Hi all, picking up my TT tommorow. So still a newbie! But will be joining the TTOC next week. How dp you go about getting involved in these events? Cheers
Jon


----------



## Jamo8 (Apr 23, 2009)

jon-phillips said:


> Hi all, picking up my TT tommorow. So still a newbie! But will be joining the TTOC next week. How dp you go about getting involved in these events? Cheers
> Jon


Welcome to the TT club Jon,just keep an eye out on here,we are looking to get together during the summer months.You have just missed a meet that we had a few weeks ago.(check out the pics in this section)At the moment we don't have an official Rep as Jay has moved on.I am hoping that maybe I can persuade Mark(Conlechi)to take it back on :roll: :lol: I know you are watchin Mark :wink: and you have a shiny new MK2 to show off :lol: Anyway enjoy the TT experience you won't regret it,hopefully we will get together in the near future 

Martyn


----------



## jon-phillips (Apr 27, 2010)

Im all joined up. Will have to keep a look out for the meets!


----------



## conlechi (May 6, 2006)

Draged up this old thread :roll:

Who's coming along to the national event then :roll:

Sunday 18th July ,http://www.********.co.uk/forum/viewtopic.php?f=49&t=173907

bought my ticket 

Mark


----------



## conlechi (May 6, 2006)

conlechi said:


> Draged up this old thread :roll:
> 
> Who's coming along to the national event then :roll:
> 
> ...


Just me from South Wales then :roll:

Mark


----------



## brittan (May 18, 2007)

More info on cruises under the EvenTT10 thread in Globals.

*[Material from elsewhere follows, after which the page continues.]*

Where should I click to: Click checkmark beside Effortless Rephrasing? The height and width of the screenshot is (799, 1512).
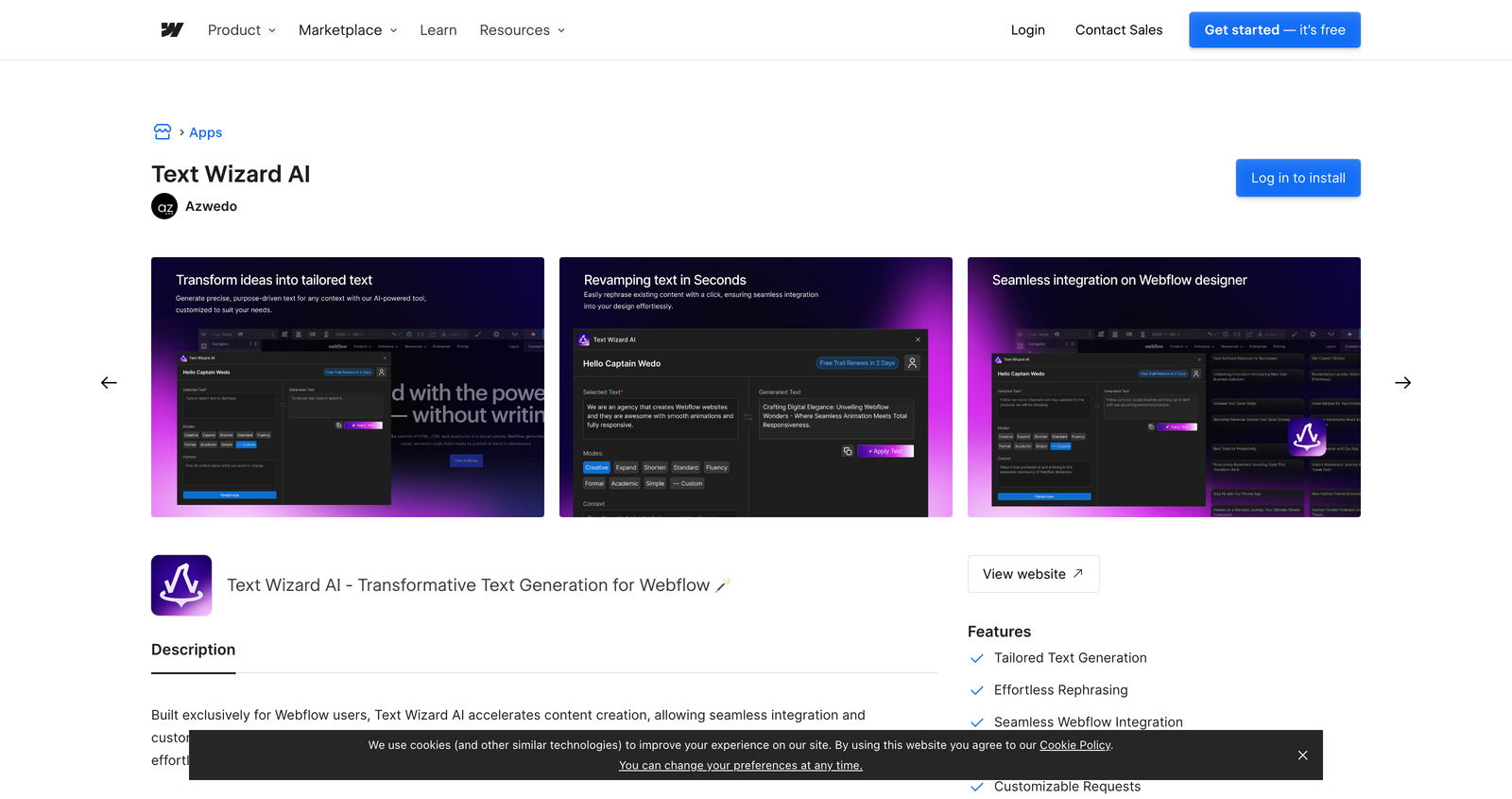click(977, 690)
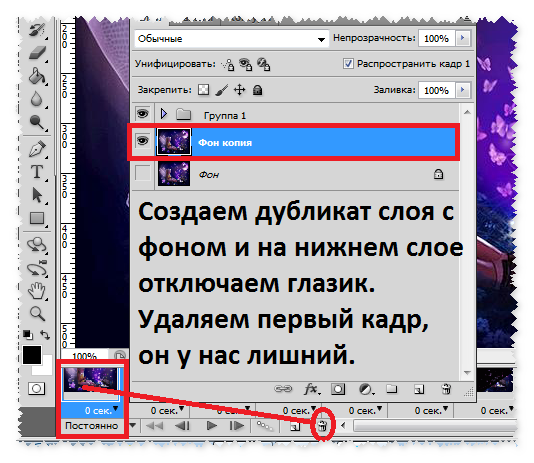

I did post a combined SW/Bristol/Wales cruise but only one taker. 

viewtopic.php?f=55&t=175230


----------



## conlechi (May 6, 2006)

brittan said:


> More info on cruises under the EvenTT10 thread in Globals.
> 
> I did post a combined SW/Bristol/Wales cruise but only one taker.
> 
> viewtopic.php?f=55&t=175230


Hi Brian
seen the link , i was hoping some of the South Wales guys would see this when getting notification of the new post :wink:

Mark


----------



## Jamo8 (Apr 23, 2009)

Sorry I haven't replied Mark been in Turkey for 2 weeks, I am supposed to be working that weekend [smiley=bigcry.gif] but am working on trying to get the day off. Will post when know more, I will be gutted to miss this, hope you are well mate,

Martyn


----------



## TT K8 (Sep 13, 2009)

conlechi said:


> conlechi said:
> 
> 
> > Draged up this old thread :roll:
> ...


Mark,

We're having a cruise from the Bristol area and Charles is more than happy for others to tag along. We've not thrashed out the details yet, but if you're interested keep an eye on the thread in the events secion. I expect a meeting point will be somewhere like Leigh Delamere which would be on your route I guess? We're meeting up tomorrow so I may know more after. pm me if you want me to let you have details - ditto for anyone else over the bridge.

Kate


----------